My grief has manifested itself in many ways, before I even recognized that it was grief:
• Sadness at the sight of babies and children, especially those of family and friends
• Distancing myself from people with children
• Bitterness at people who complain about how hard it is to have children, if they only knew what I would give to be in their position to have what they’ve been blessed with
• Attempts to fill my life with “busy work” to only find it doesn’t fill the hole in my heart
• Symptoms of Post-Traumatic Stress Disorder (anxiety attacks) stemming from my fertility treatments and miscarriage
• Bouts of depression
• Desire to be super healthy so I can feel “normal” again, then contrasted by desire to binge on junk food so I can feed my pain
• Decreased desire for intimacy (yes, I really wrote that – now I’m really being transparent!)
I’m done ignoring what happened. I’m done stuffing all my feelings inside. I’m ready to recognize my pain and suffering, and allow myself to mourn.
For the longest time I would say I wasn’t angry with God. I know this isn’t God’s fault. But the truth is, I am angry. At times I am angry with God because the only other person I want to blame is myself, but that’s a disastrous slippery slope to depression and a hole that would be almost impossible to escape. Blaming God helps me get by. It keeps me afloat, but I know it’s a crutch.
No one knows why most women miscarry. There’s no point in speculating, it only causes more unnecessary grief. I certainly don’t believe in the cliché idea that everything happens for a reason. However, I do believe that “in all things God works for the good of those who love Him, who have been called according to His purpose.”
What's remains of the hope I still have comes from my faith in God. I have hope that there will be a better tomorrow. It doesn’t necessarily mean I will get pregnant again, or even become a mother through other means. It doesn’t mean the heartache from this loss will go away completely. But I have a hope in a God who loves me, a God who weeps with me, and is always there to comfort me. My hope especially comes from the strength He’s already provided me through everything I’ve gone through, the procedures and surgeries, the physical and emotional turmoil. I’ve been able to prove to myself that I’m stronger than I ever thought was possible, especially with God and my husband by my side. I could never have dealt with any of this on my own!
I also want to recognize the reality that my husband suffers from our loss as well, but in his own way. We don’t discuss this often, but I recognize his right to his own grief. Our mourning processes may look different, but both are valid and, I would argue, even necessary to move on to the next phase in our life together.
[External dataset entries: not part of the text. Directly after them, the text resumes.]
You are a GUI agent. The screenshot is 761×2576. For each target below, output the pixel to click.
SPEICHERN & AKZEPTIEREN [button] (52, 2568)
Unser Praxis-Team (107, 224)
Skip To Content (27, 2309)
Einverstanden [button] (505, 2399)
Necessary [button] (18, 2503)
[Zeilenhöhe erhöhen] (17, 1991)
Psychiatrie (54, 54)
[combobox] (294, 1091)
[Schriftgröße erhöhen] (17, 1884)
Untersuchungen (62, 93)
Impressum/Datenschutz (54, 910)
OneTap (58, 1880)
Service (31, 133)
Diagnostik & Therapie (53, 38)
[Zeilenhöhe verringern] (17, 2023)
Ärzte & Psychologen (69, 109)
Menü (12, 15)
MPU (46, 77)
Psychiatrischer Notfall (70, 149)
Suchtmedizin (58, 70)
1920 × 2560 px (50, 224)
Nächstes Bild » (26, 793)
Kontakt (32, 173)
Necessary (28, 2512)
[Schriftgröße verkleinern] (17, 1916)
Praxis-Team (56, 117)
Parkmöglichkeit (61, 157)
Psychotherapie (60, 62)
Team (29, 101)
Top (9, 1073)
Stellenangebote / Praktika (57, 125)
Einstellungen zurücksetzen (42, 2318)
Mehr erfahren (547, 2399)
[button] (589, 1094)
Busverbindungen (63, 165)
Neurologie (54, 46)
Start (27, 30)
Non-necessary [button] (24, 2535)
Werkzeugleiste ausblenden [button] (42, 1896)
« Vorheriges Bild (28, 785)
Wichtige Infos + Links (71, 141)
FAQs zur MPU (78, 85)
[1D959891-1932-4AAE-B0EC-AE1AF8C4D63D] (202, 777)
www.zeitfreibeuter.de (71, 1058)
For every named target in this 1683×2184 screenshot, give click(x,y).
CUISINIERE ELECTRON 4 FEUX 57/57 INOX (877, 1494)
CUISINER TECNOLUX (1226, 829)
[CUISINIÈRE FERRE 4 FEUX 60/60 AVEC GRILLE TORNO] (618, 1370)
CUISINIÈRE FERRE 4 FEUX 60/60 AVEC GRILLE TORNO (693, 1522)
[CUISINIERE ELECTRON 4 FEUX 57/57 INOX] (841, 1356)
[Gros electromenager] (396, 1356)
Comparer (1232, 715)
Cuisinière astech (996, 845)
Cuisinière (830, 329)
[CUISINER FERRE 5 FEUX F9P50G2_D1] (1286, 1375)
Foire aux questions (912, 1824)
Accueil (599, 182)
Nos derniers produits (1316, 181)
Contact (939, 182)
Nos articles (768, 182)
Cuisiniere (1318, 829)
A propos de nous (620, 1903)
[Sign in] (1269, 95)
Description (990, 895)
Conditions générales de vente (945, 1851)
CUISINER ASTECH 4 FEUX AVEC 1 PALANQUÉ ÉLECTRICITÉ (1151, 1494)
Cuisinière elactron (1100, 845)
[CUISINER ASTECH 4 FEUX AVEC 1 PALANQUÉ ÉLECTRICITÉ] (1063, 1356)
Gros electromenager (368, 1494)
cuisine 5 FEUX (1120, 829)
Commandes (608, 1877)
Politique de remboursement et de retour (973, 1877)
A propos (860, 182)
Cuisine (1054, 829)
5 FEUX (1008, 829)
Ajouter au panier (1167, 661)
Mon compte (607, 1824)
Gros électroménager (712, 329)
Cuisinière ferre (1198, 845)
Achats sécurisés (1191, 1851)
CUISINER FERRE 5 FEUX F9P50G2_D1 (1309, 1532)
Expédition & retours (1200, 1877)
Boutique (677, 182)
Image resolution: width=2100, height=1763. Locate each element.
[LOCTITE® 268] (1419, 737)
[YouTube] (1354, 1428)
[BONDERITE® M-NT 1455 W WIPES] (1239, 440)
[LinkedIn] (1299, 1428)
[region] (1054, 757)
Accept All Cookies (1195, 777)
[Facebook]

He has been my rock, holding my hand during procedures, encouraging me to keep pushing on, telling me I was strong when I felt like a bag of sand, doing his best to make me feel loved, and constantly trying to bring my spirits up when it’s obvious I’m sliding backwards. He has allowed me the space to process this loss before we make a decision on what to do next, and for that I am beyond grateful! I don’t know what that time frame for moving on looks like, or what that will entail exactly, but I know my hope is returning, slowly but surely.
The proof of my hope is that I’m still dreaming of my future child, my love in the flesh.
Thank you for reading, and thank God I have another therapy appointment tomorrow to work through what writing this post has made me feel.
I encourage comments... Have you suffered from infertility? Have you suffered a miscarriage or loss of a child? How has telling your story helped during your grieving process?